Sebagai tindak lanjut, salah satu menteri Jokowi diagendakan mampir ke BYD Co. China, raksasa EV yang telah sepakat menjajaki proyek di Indonesia. Pejabat yang sama juga akan bertemu Elon Musk dari Tesla Inc. di California akhir pekan ini.
Upaya Jokowi untuk mengintegrasikan Indonesia ke dalam rantai nilai EV global akan menjadi tugas yang jauh lebih kompleks dan tidak pasti, ketimbang kisah suksesnya membangun industri nikel negara tersebut.
Dalam sebuah laporan baru-baru ini, asisten ekonom di Oxford Economics Makoto Tsuchiya menulis bahwa kapasitas nikel yang besar memang menjadikan Indonesia target investasi yang menarik.
“Namun, ada ruang untuk perbaikan lebih lanjut guna memantapkan negara tersebut dalam rantai pasok EV global,” paparnya.
Menurutnya, Indonesia membutuhkan lebih banyak tenaga kerja terampil, infrastruktur industri yang lebih dalam, serta lebih banyak pasokan energi rendah karbon jika ingin memproduksi baterai atau kendaraan listrik dalam volume tinggi.
Ekonomi terbesar di Asia Tenggara itu juga perlu menawarkan iklim investasi dan peraturan yang lebih stabil daripada sebelumnya, kata Tsuchiya.
Sumber energi yang lebih bersih dan kredensial lingkungan yang lebih baik menempati urutan teratas dalam daftar tugas yang harus dilakukan pemerintah. Terlebih, perekonomian Indonesia sangat bergantung pada batu bara. Jejak karbon dari produksi nikel di Tanah Air jauh lebih tinggi daripada rata-rata global.
Hal itu menjadi sentimen negatif bagi investor EV yang mencoba memamerkan misi keberlanjutan, atau ingin menghindari kemungkinan hambatan tarif – seperti yang direncanakan oleh Uni Eropa – yang ‘menghukum’ barang berdasarkan jejak karbonnya.

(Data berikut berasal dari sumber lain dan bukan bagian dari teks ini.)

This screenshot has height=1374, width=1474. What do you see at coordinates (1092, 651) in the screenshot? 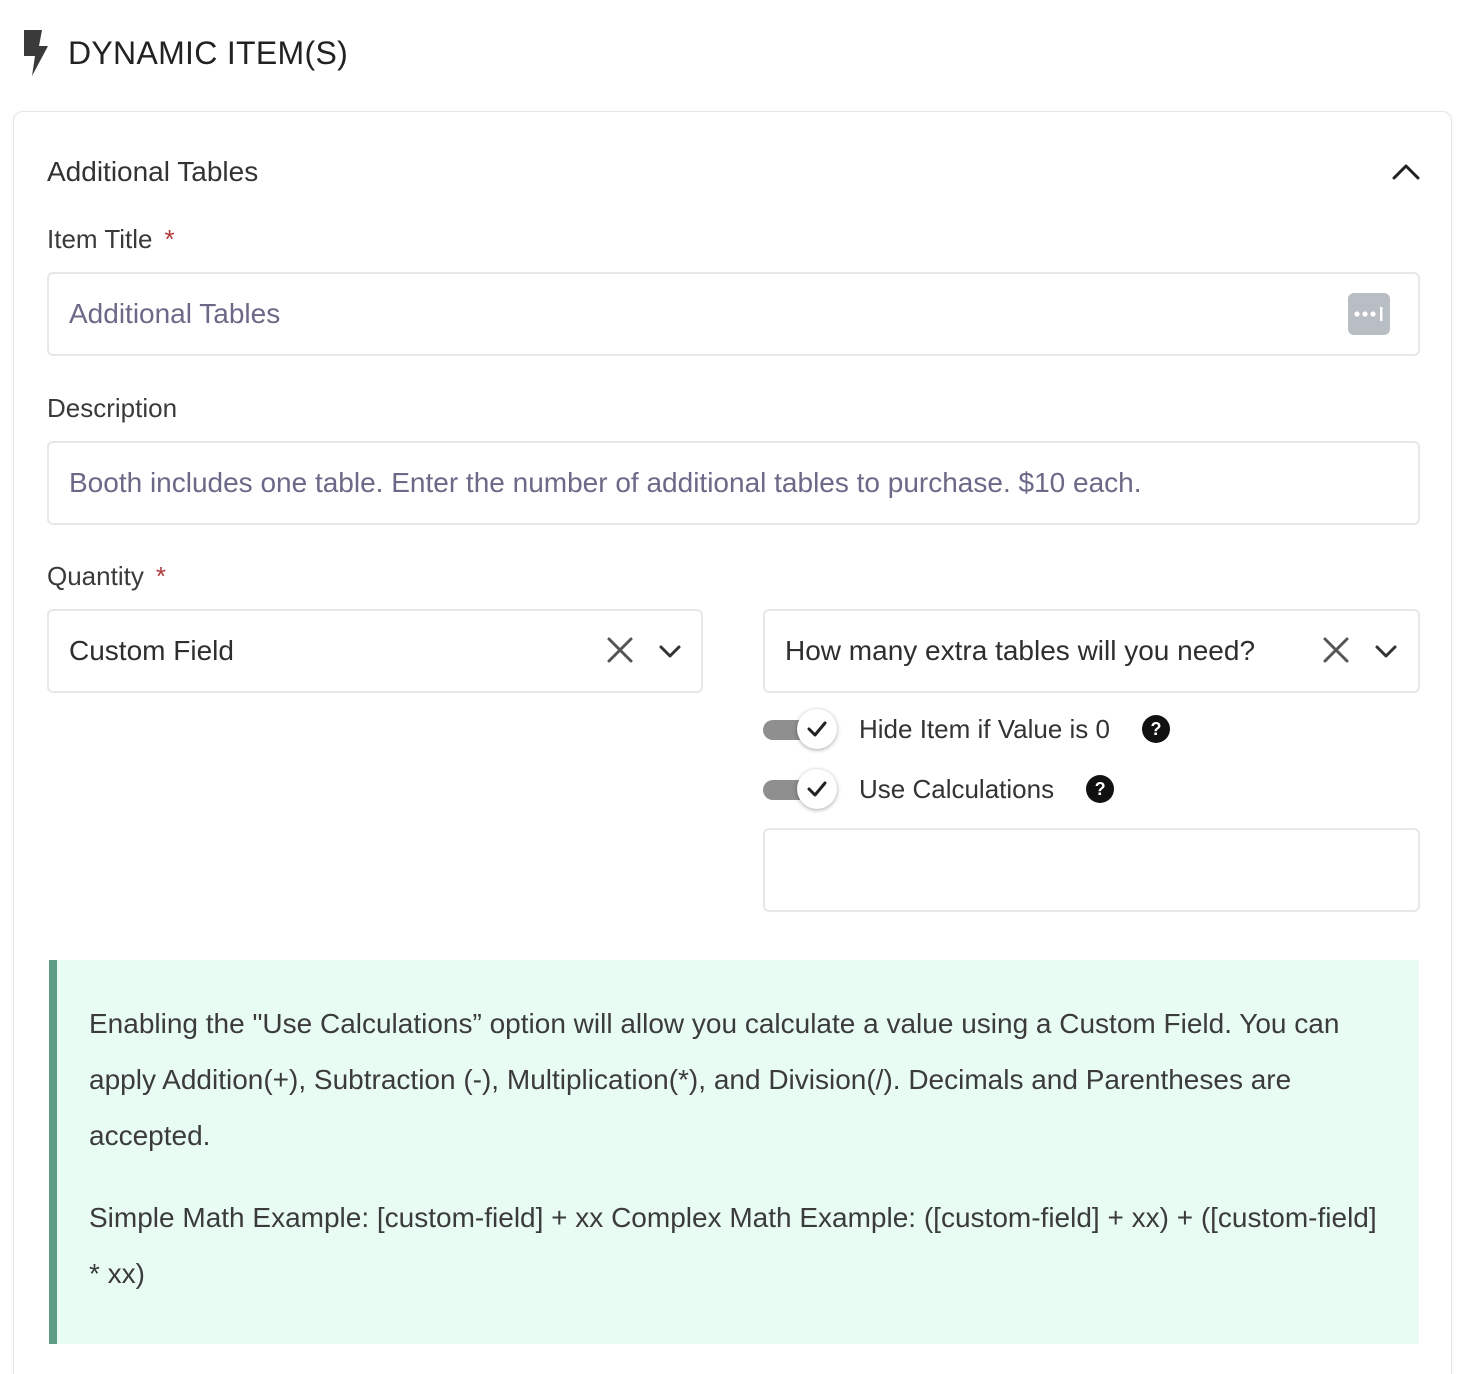
I see `quantity-field-select: How many extra tables will you need?` at bounding box center [1092, 651].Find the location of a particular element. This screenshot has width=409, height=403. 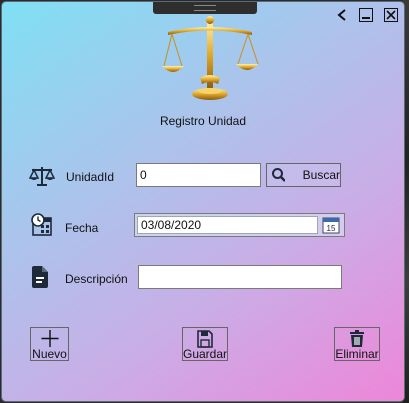

calendar-button: 15 is located at coordinates (331, 225).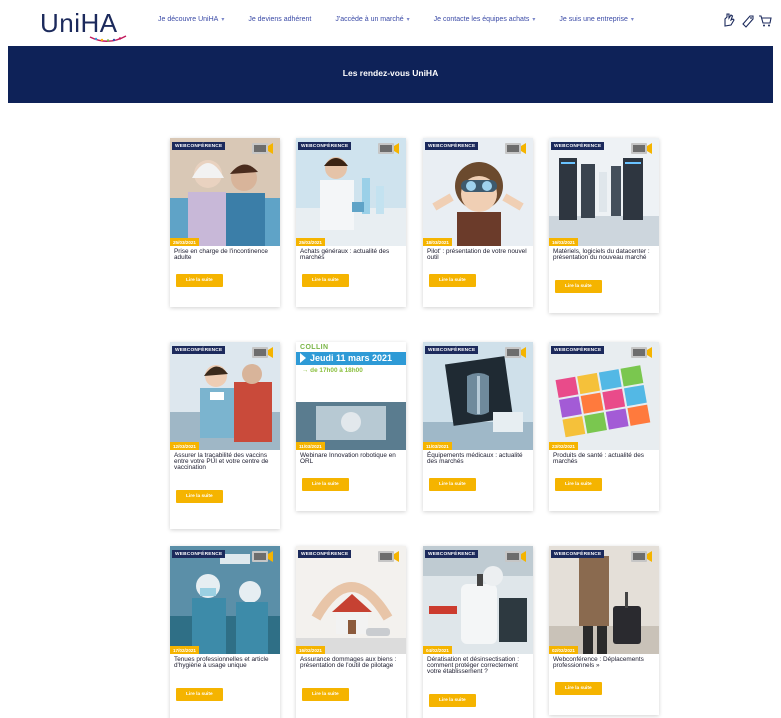 Image resolution: width=781 pixels, height=718 pixels. What do you see at coordinates (303, 358) in the screenshot?
I see `play-arrow-icon` at bounding box center [303, 358].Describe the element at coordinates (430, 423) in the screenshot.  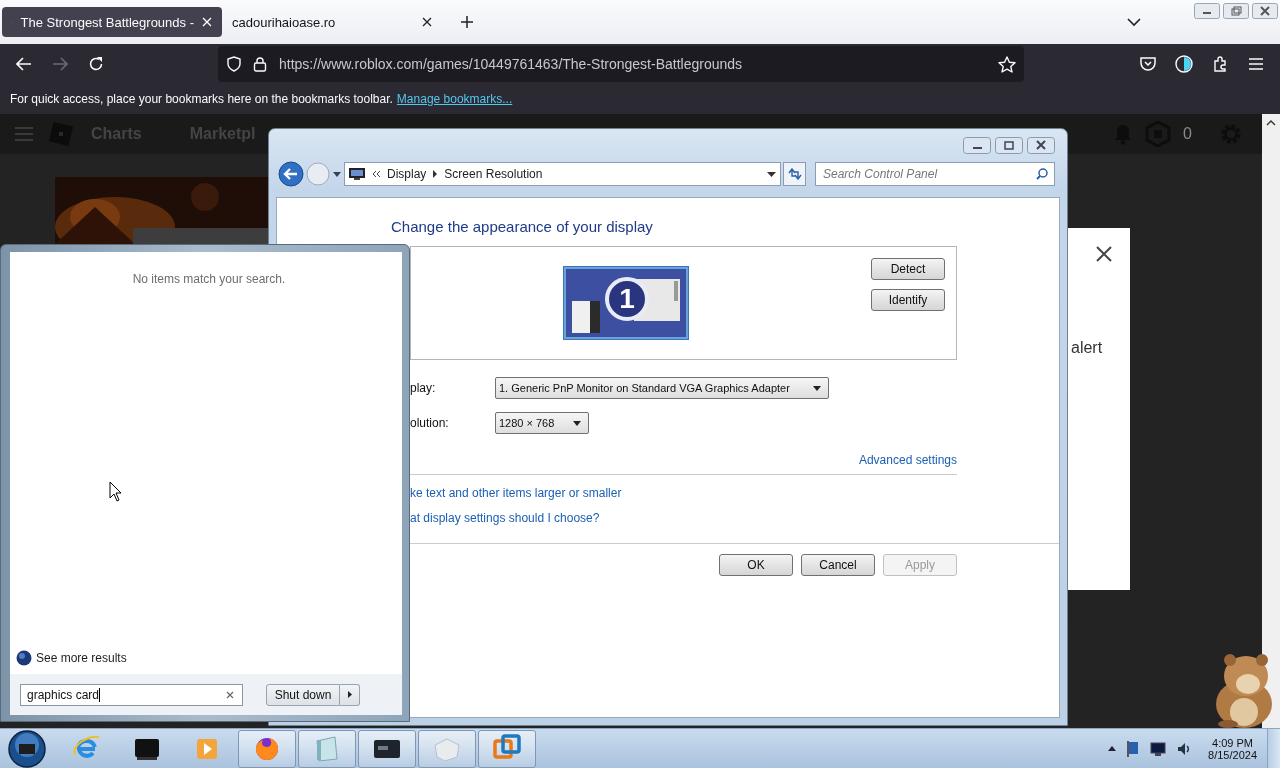
I see `field-label: olution:` at that location.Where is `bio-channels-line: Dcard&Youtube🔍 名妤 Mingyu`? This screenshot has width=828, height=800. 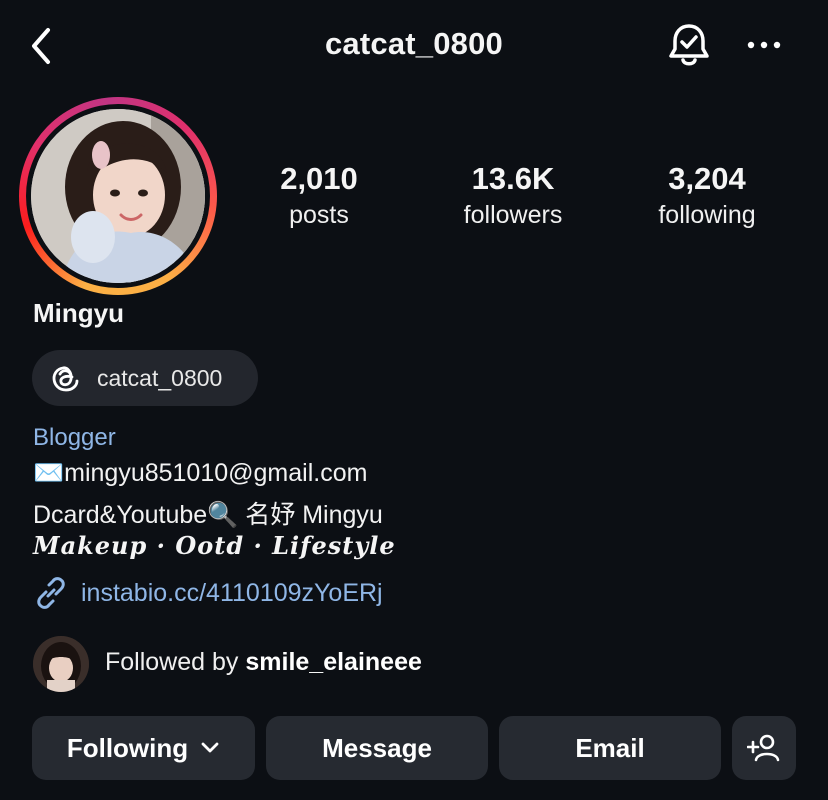 bio-channels-line: Dcard&Youtube🔍 名妤 Mingyu is located at coordinates (208, 515).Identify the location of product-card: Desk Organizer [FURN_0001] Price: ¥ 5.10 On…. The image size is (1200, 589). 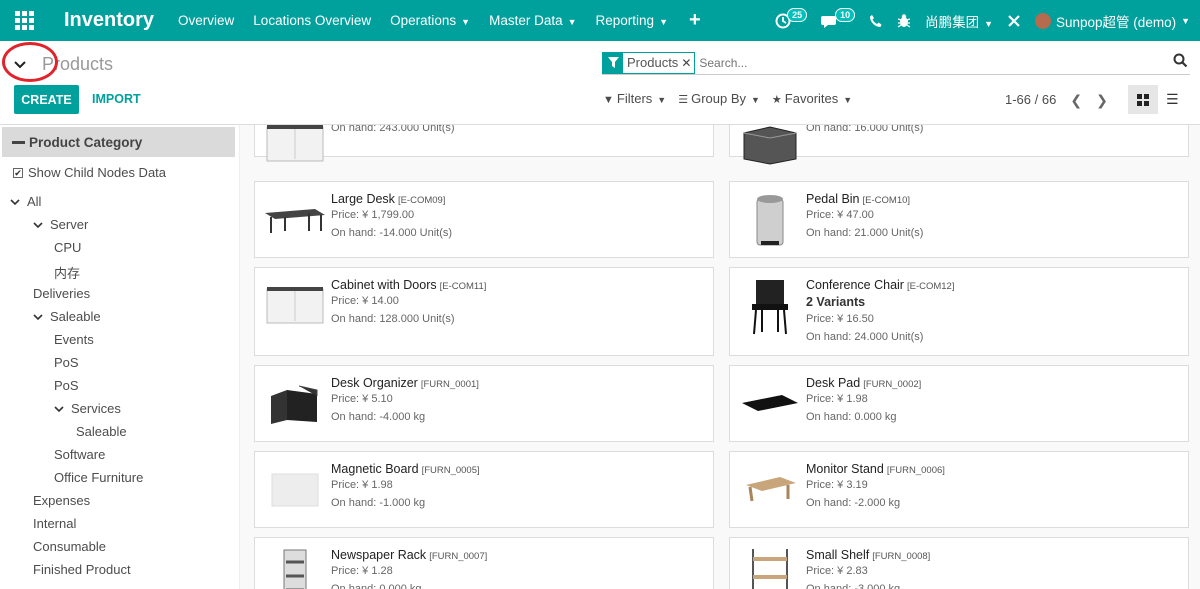
(484, 404).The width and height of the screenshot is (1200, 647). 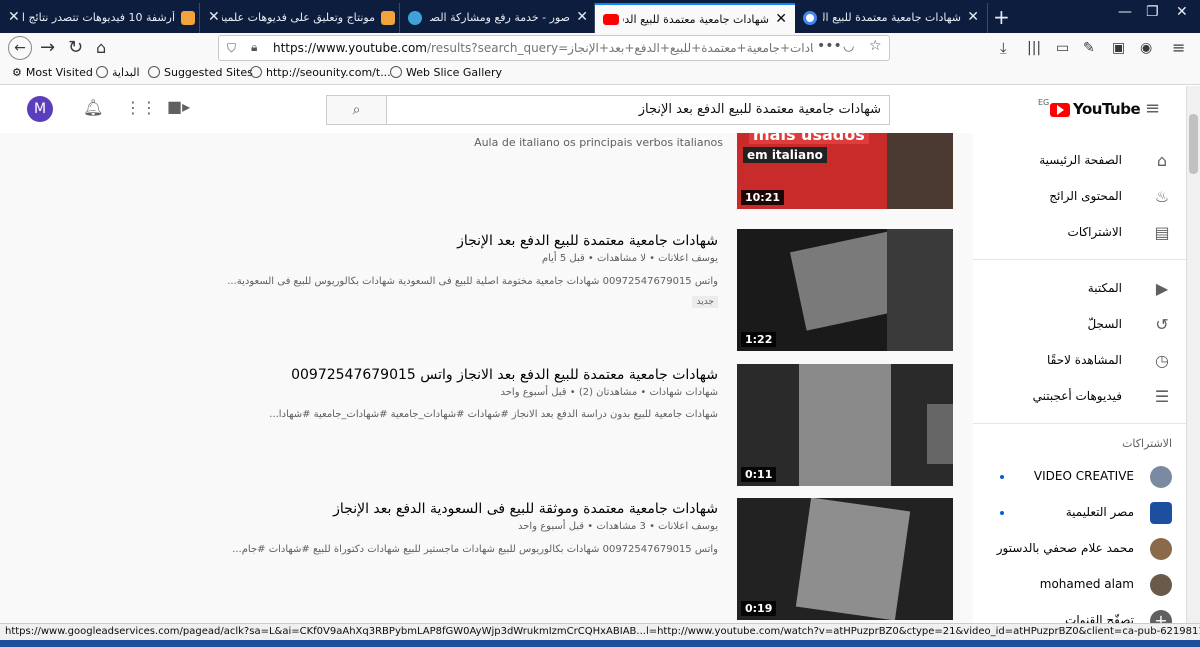 What do you see at coordinates (876, 46) in the screenshot?
I see `bookmark-star-icon: ☆` at bounding box center [876, 46].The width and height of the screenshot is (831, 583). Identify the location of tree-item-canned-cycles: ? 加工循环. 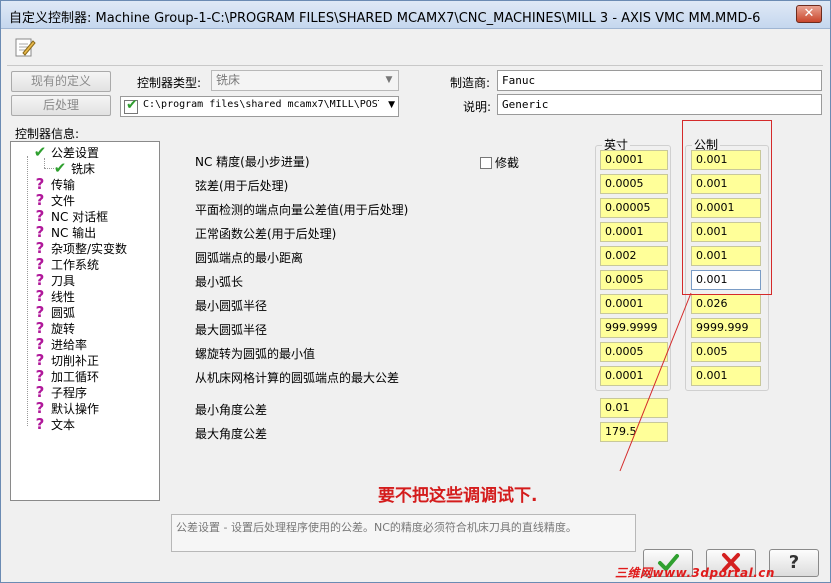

Beberapa perusahaan nikel di Indonesia mencoba untuk mengatasi masalah tersebut, misalnya dengan merencanakan pembangkit listrik tenaga surya atau angin untuk memberi daya pada fasilitas pemurnian mereka.
Di sisi lain, terdapat juga kekhawatiran tentang kualitas tenaga kerja Indonesia. Hanya seperlima penduduk Indonesia berusia 25—34 tahun yang telah mencapai pendidikan tinggi, jauh lebih rendah dari rata-rata sekitar 50% di antara negara-negara Organisasi Kerjasama Ekonomi dan Pembangunan (OECD).
Indonesia juga perlu meyakinkan investor untuk waspada terhadap rekam jejak inkonsistensi kebijakan dan birokrasi yang berbelit. Hal itu tecermin dari kebijakan ekspor nikel negara itu yang terbalik selama dekade terakhir. Baru-baru ini, larangan ekspor konsentrat tembaga juga diitunda pada menit terakhir hingga Mei 2024.
Kepresidenan Jokowi berakhir dengan pemilihan yang diagendakan pada Februari tahun depan. Setidaknya ada konsensus politik yang luas seputar strategi penghiliran yang dipelopori oleh Jokowi, yang dia jadikan pusat target untuk menjadikan Indonesia sebagai negara berpenghasilan tinggi pada 2045.
Jokowi mengatakan penghiliran dapat menciptakan sebanyak 10 juta pekerjaan baru dalam jangka menengah. Untuk itu, para pemimpin yang akan menggantikannya perlu mengarahkan jalan yang hati-hati untuk mencapai target itu.
“Keberhasilan dalam hal ekspor dan investasi [nikel] sangat terlihat, jadi asumsinya adalah bahwa akan ada kesinambungan kebijakan penghiliran yang cukup baik,” kata ekonom Bank of America Mohamed Faiz Nagutha.
"Jika ada sesuatu yang berubah [dalam hal arah kebijakan], itu akan menjadi kejutan negatif dan tidak menyenangkan bagi investor."